Source material:

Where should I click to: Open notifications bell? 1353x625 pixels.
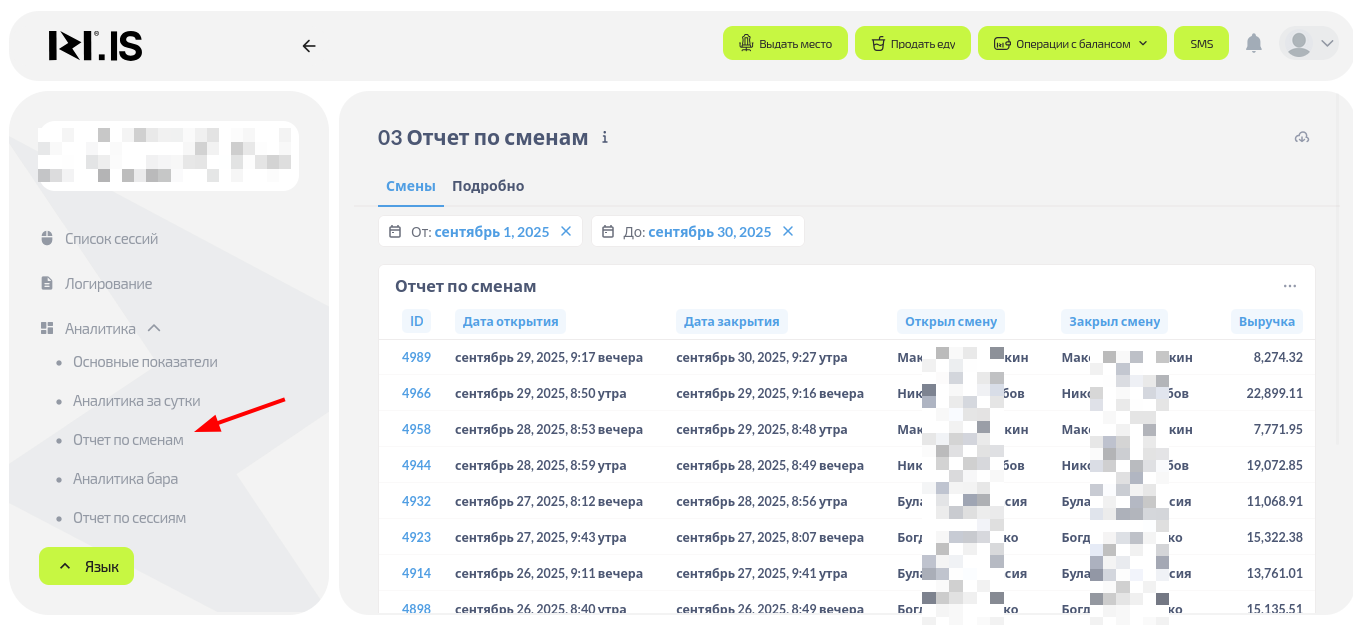click(x=1253, y=43)
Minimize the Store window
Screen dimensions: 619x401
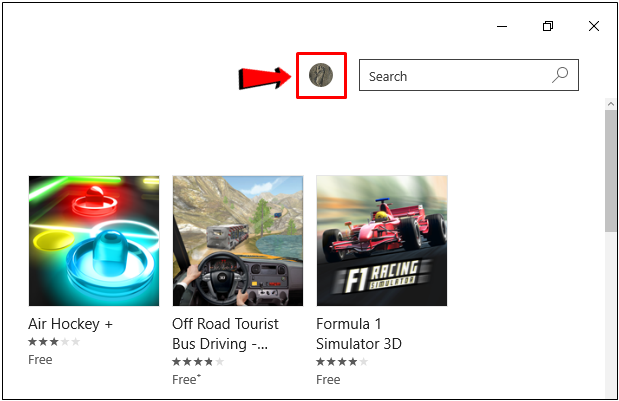[501, 26]
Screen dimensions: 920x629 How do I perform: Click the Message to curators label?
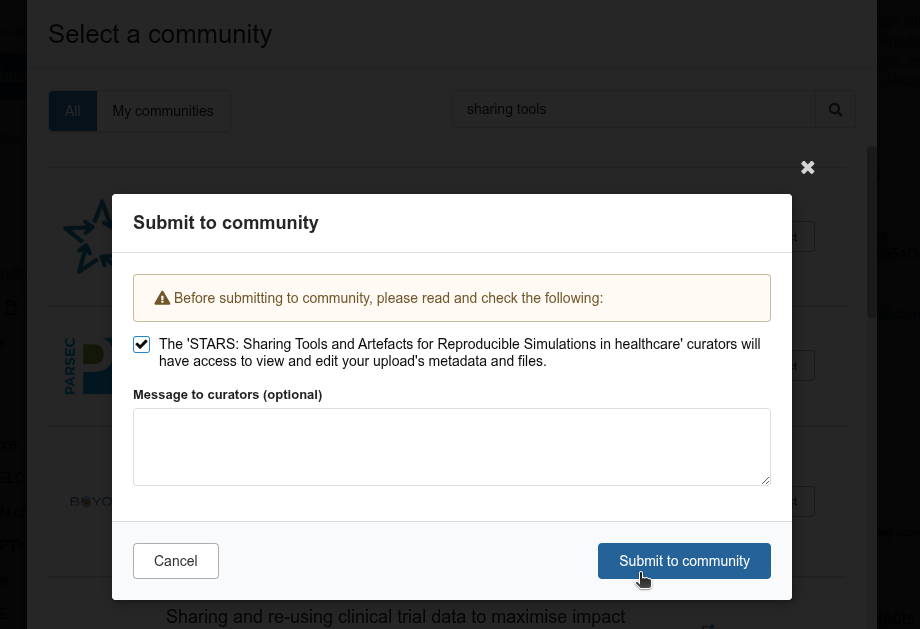tap(227, 395)
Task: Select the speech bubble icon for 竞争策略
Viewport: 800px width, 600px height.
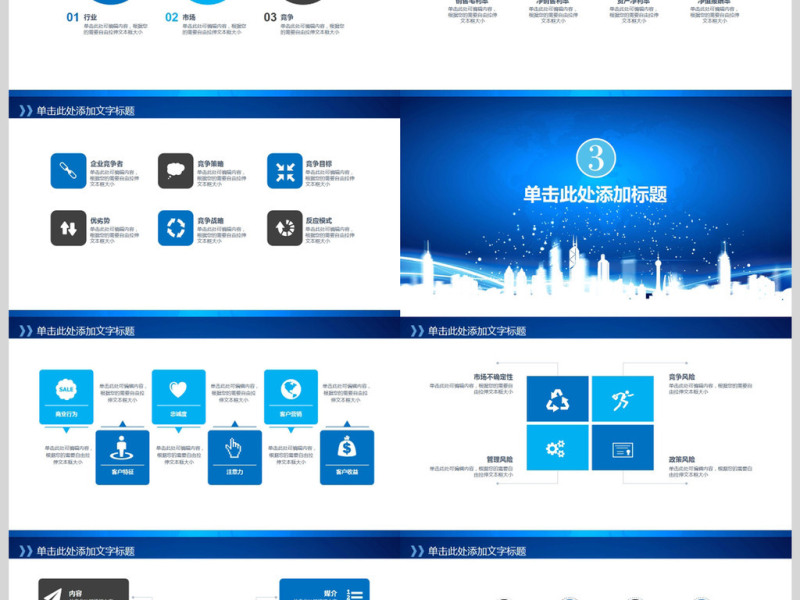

Aim of the task:
Please retype all the entries word for word, omitting the pictures.

Expected answer:
Where should I click to: Open notifications bell? 1353x625 pixels.
click(x=1253, y=43)
Minimize the Store window
Screen dimensions: 619x401
[501, 26]
Screen dimensions: 920x629 How do I perform: Click the Message to curators label?
tap(227, 395)
Task: Select the speech bubble icon for 竞争策略
Viewport: 800px width, 600px height.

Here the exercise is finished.